JPMorgan to Barclays See Greek Euro Exit Likeliest Scenario

Economists from JPMorgan Chase & Co. to Barclays Plc made a Greek departure from Europe’s monetary union their base scenario after the country’s electorate rejected the austerity needed to secure international assistance.

“Although the situation is fluid, at this point Greek exit from the euro appears more likely than not,” Malcolm Barr, an economist at JPMorgan in London, said in a report to clients on Sunday, adding it could come “under chaotic circumstances.”

Economists will be reexamining the odds on Greece’s membership of the euro after voters used a referendum to balk at proposals for more spending cuts and tax hikes from its creditors. Undermining their projections is the fact that many had predicted the Greeks would back the bailout pact.

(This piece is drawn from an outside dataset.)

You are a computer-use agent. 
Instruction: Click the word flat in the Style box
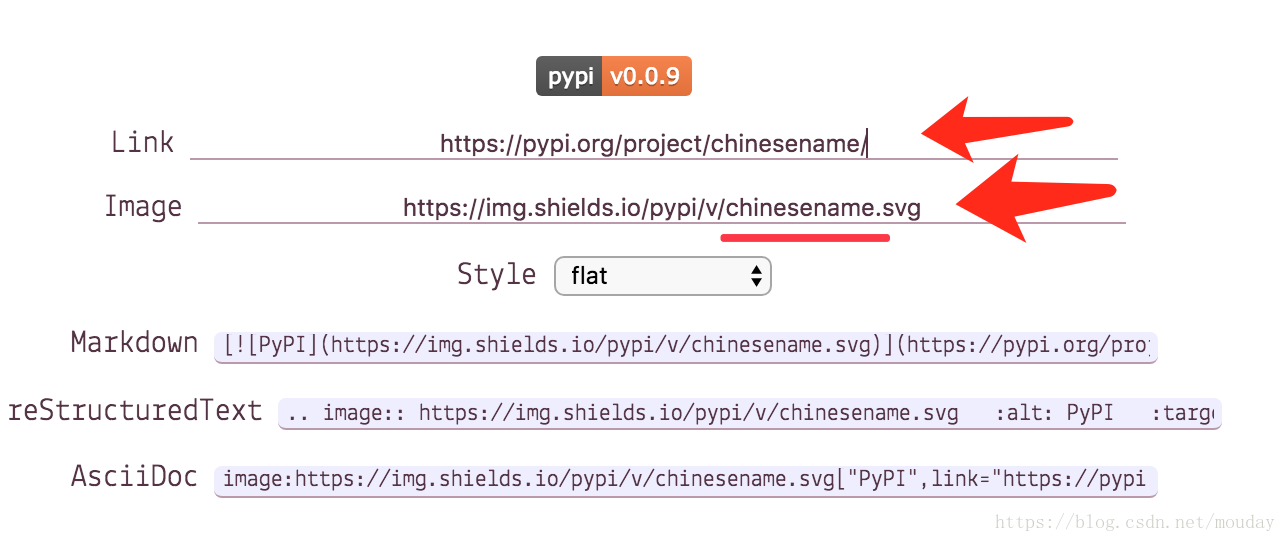(589, 276)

“Exit now is the most likely scenario,” Barclays analysts said in a separate report. “Agreeing on a program with the current Greek government will be extremely difficult for euro-area leaders, given the Greek rejection of the last deal offered, and will be a difficult sell at home.”

Capital Controls

With Greek banks running out of euros after being shut in the run-up to the plebiscite and capital controls in place, Tsipras’s government has just a “handful of weeks” to negotiate a new aid deal, Barr said.

There will be a temptation to call another national vote on membership of the euro and to begin issuing alternative legal tender in the meantime, the analyst said. JPMorgan a week ago attached a 60 percent probability to the austerity measures being supported.

Teneo Intelligence, a London-based consultancy, put the probability of Greece leaving the euro at 75 percent after the vote, while Evercore ISI in Washington put it at about 67 percent in the next six months to 12 months.

Oxford Economics Ltd. increased the likelihood to 85 percent from 67 percent, while BMO Capital Markets said a departure is its base case.

Berenberg Bank Chief Economist Holger Schmieding said the country is still not quite on “autopilot” toward an exit, although the referendum result “makes it much more difficult to still avoid that fate.”